• _What this task involves_: Go through the entries below and print each one exactly, leaving out pictures.

• _Supplied material_:
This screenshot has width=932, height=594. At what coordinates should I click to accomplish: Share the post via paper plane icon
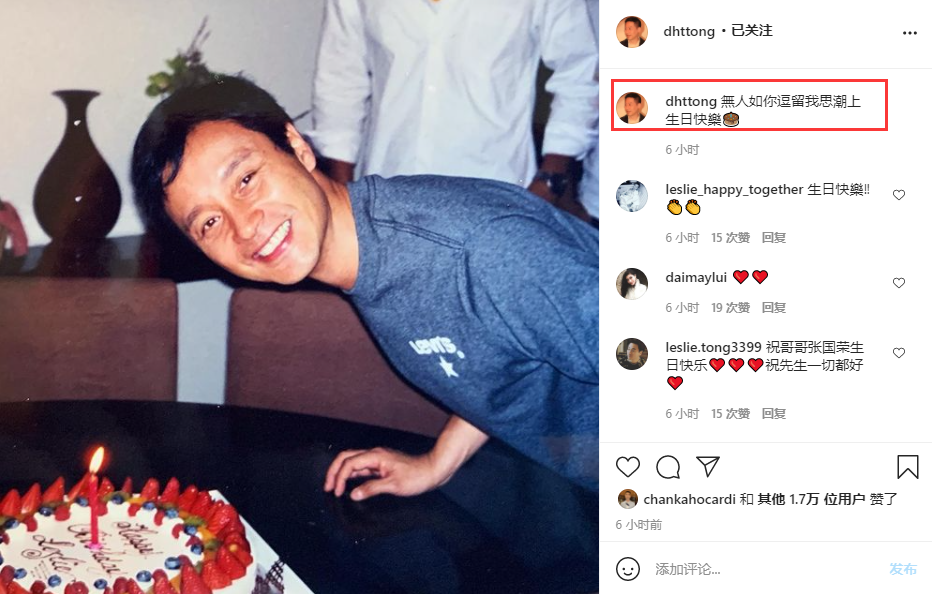708,467
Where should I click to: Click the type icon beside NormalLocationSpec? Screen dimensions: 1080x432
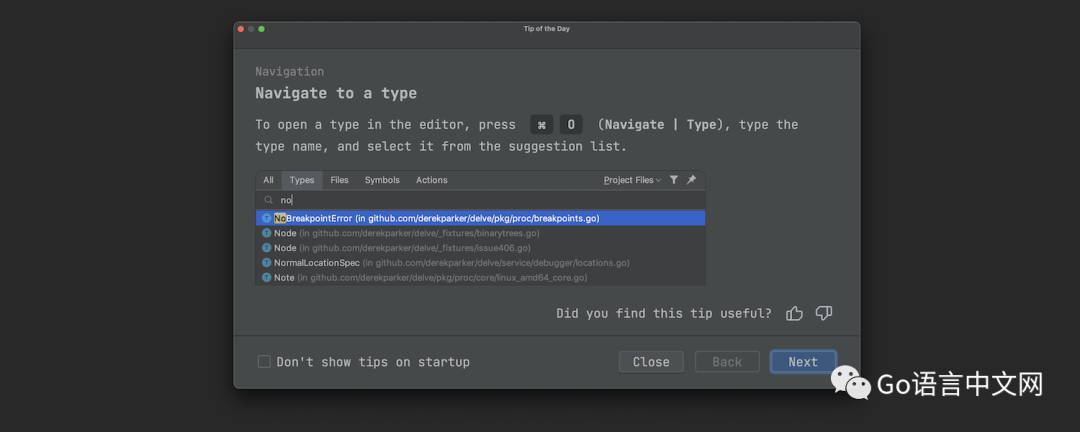point(267,263)
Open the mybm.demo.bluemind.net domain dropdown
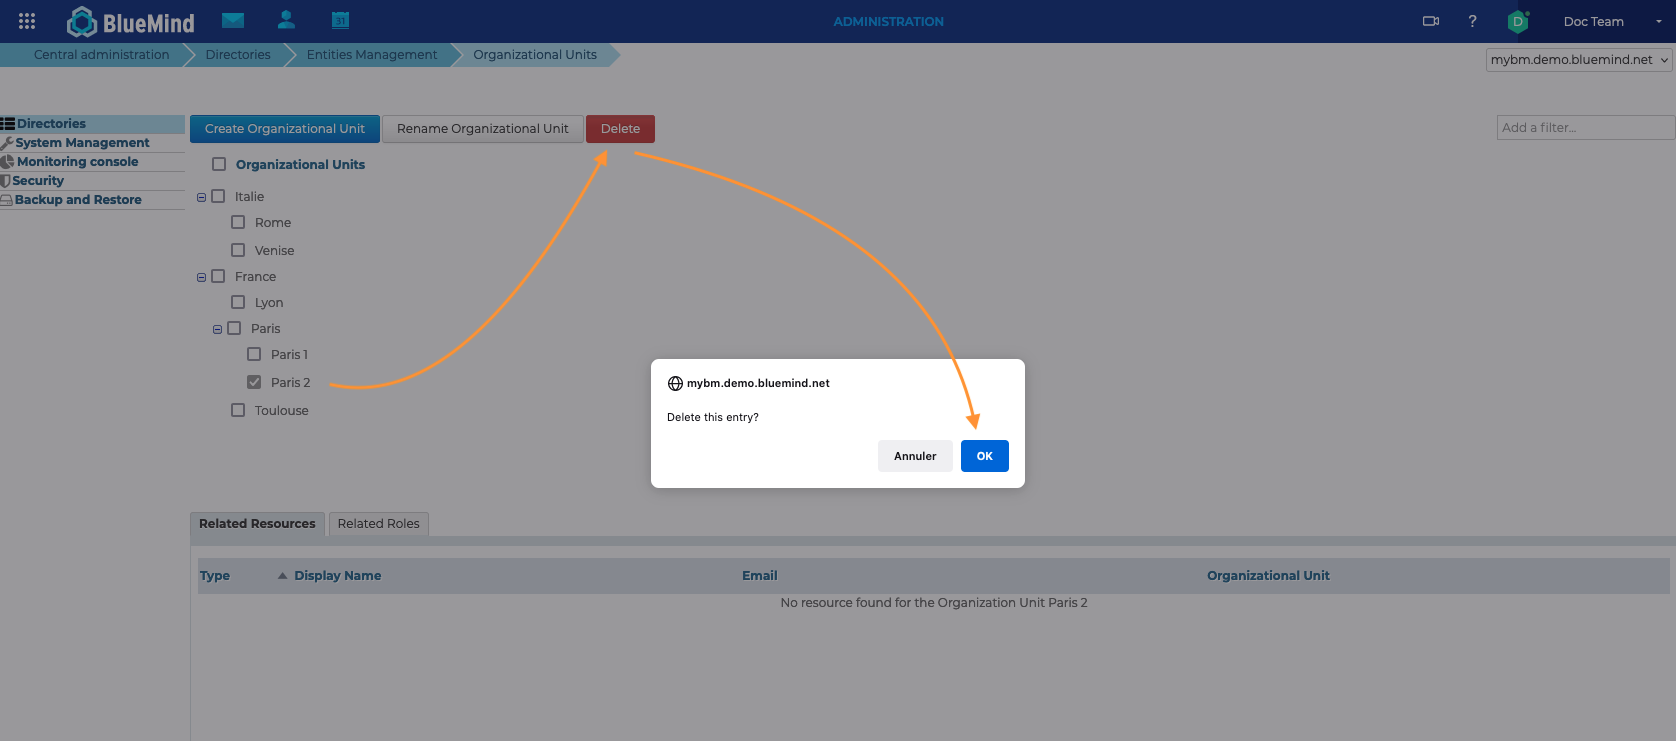1676x741 pixels. pyautogui.click(x=1579, y=60)
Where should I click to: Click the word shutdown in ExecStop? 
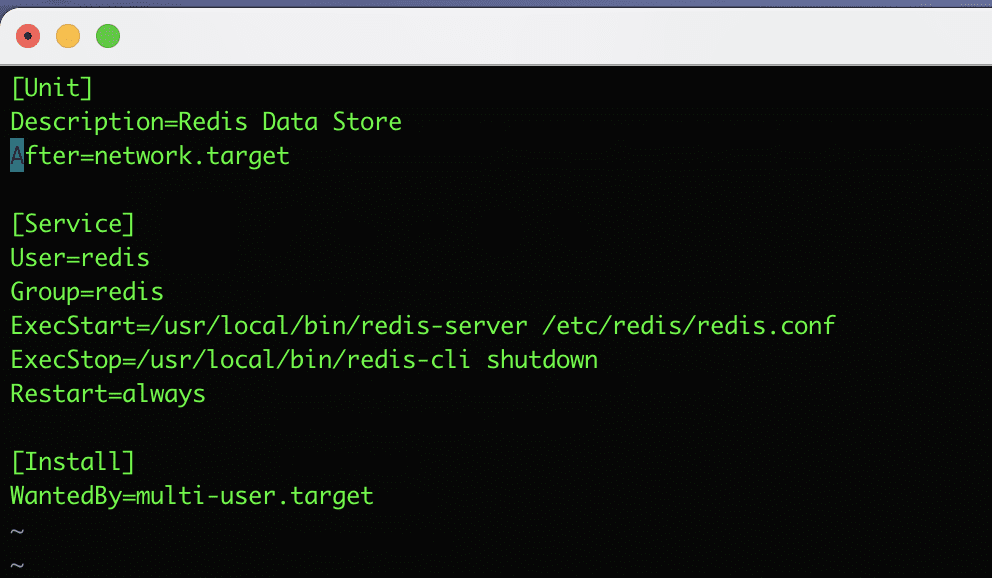[x=542, y=360]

• _Reply_:
This screenshot has width=932, height=594. At what coordinates should I click to accomplish: Share the post via paper plane icon
708,467
Where should I click to: Click the type icon beside NormalLocationSpec? Screen dimensions: 1080x432
point(267,263)
Open the mybm.demo.bluemind.net domain dropdown
1676x741 pixels. pyautogui.click(x=1579, y=60)
Where should I click to: Click the word shutdown in ExecStop? 
[x=542, y=360]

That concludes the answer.